* **Problem statement**:
Scan the entries below for the word "accomplish" and copy every line where it turns up.

* **Data supplied**:

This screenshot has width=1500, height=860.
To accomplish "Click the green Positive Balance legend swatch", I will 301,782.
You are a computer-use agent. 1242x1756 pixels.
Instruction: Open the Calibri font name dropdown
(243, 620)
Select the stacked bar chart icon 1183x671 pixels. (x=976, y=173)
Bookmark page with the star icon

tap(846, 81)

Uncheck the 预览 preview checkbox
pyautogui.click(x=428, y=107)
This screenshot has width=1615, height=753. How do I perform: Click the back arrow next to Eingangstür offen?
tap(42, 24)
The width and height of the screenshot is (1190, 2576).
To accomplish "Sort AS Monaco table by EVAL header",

* **Result of the exercise**:
To accomplish "Click the green Positive Balance legend swatch", I will 301,782.
To accomplish "Sort AS Monaco table by EVAL header",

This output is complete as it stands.